§ **Work to complete**:
Retype only what runs from the line with "Instruction: Click the orange" through the end of the entries, exactly and in full, but omit any picture you find.

(Saved entries)
⁂

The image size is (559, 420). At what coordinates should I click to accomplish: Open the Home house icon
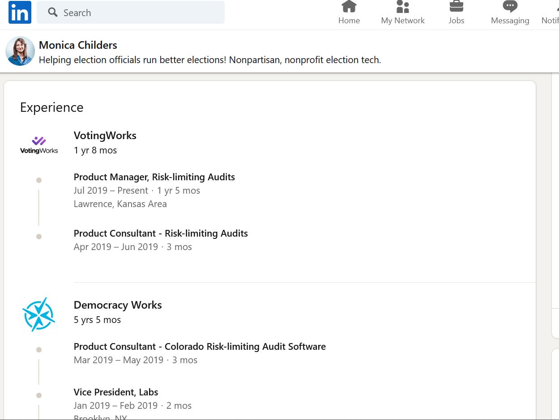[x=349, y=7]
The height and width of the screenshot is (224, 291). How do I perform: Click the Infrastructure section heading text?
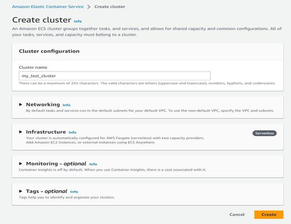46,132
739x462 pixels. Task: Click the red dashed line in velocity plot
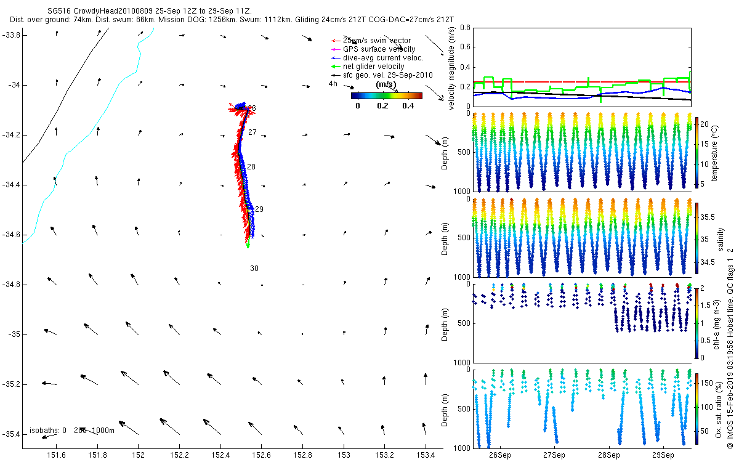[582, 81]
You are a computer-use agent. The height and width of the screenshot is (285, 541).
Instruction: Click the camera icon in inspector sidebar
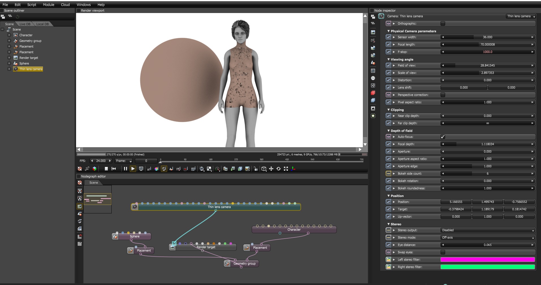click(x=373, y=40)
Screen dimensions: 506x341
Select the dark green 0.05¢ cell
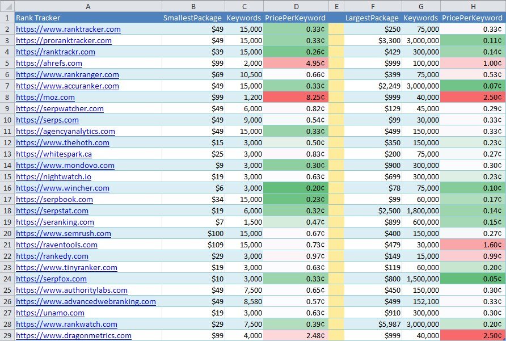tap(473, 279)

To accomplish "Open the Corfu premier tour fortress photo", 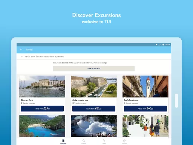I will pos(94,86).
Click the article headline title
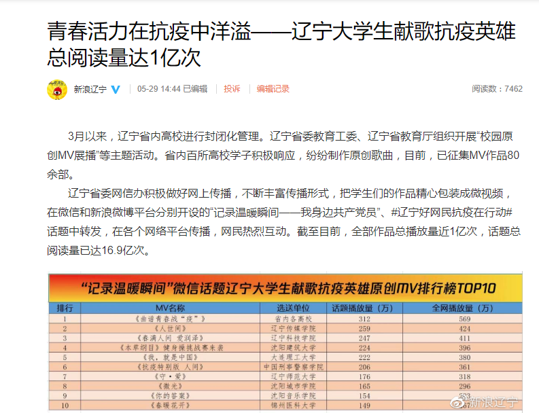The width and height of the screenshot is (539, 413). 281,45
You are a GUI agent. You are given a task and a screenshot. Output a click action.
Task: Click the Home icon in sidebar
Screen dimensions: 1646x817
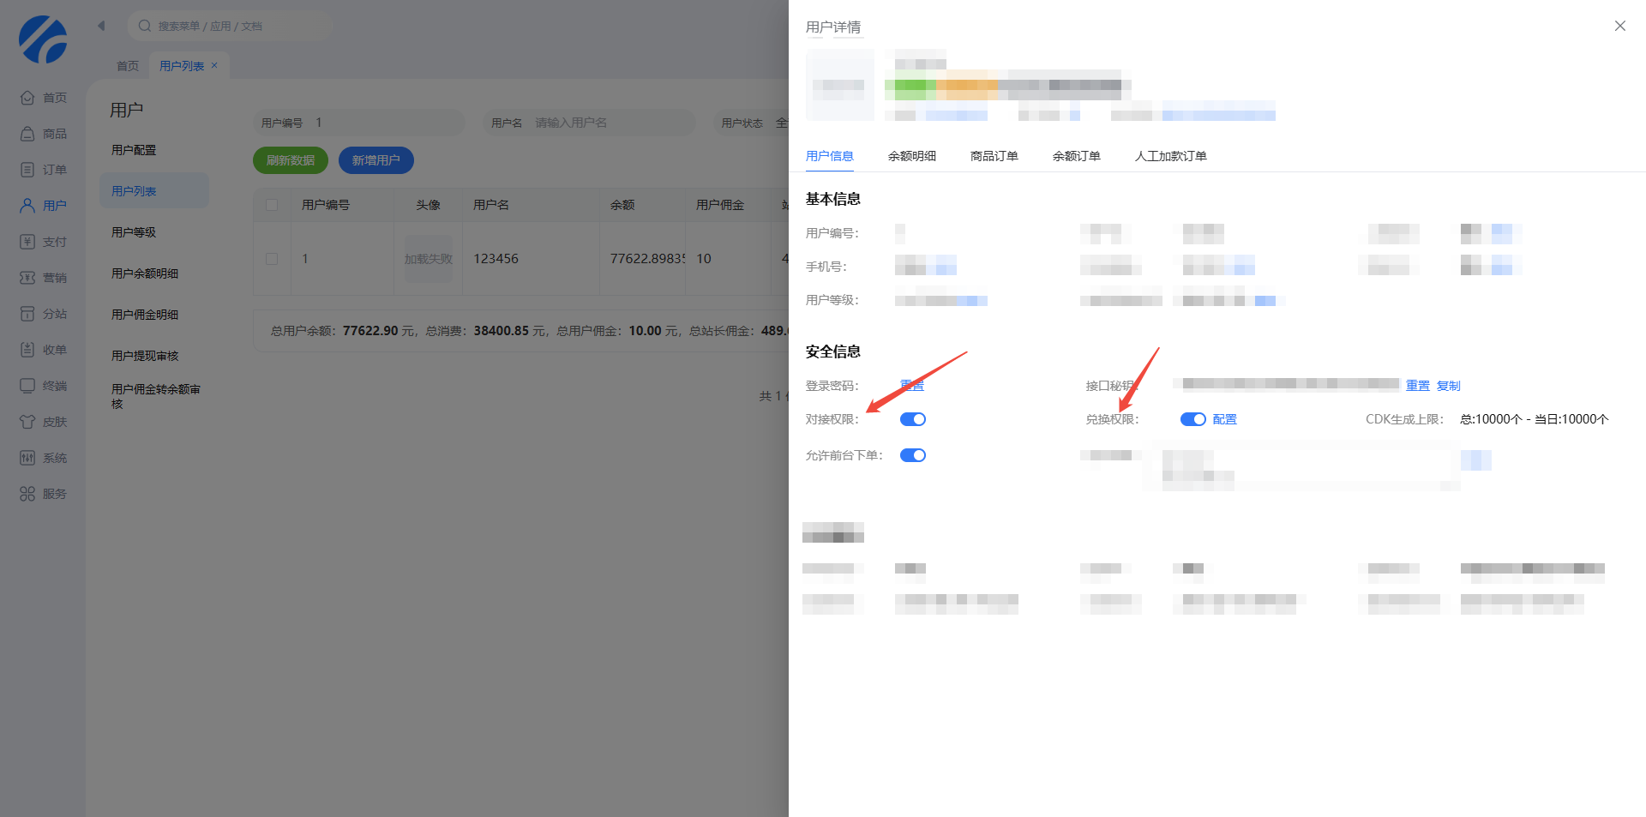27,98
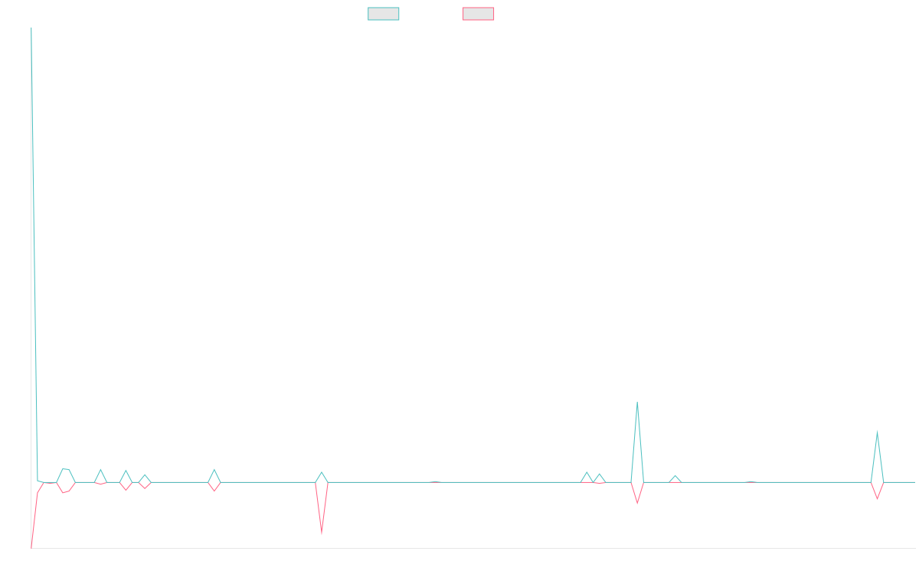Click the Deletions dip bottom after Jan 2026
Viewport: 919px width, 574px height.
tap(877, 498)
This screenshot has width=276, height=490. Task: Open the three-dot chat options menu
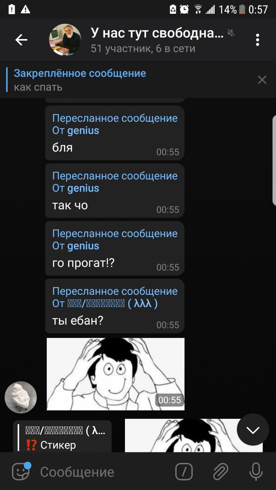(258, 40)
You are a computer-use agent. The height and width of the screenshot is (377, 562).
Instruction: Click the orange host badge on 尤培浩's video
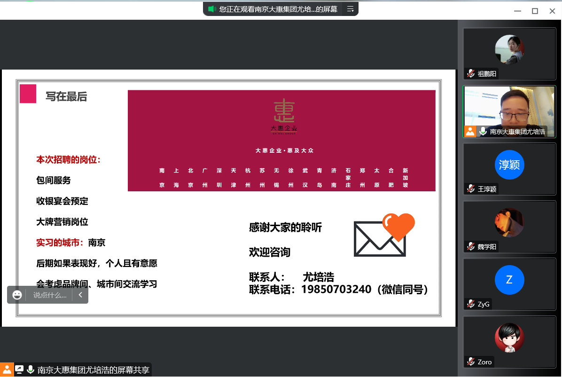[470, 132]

⁂

§ **Task solution**:
Instruction: Click the orange host badge on 尤培浩's video
[470, 132]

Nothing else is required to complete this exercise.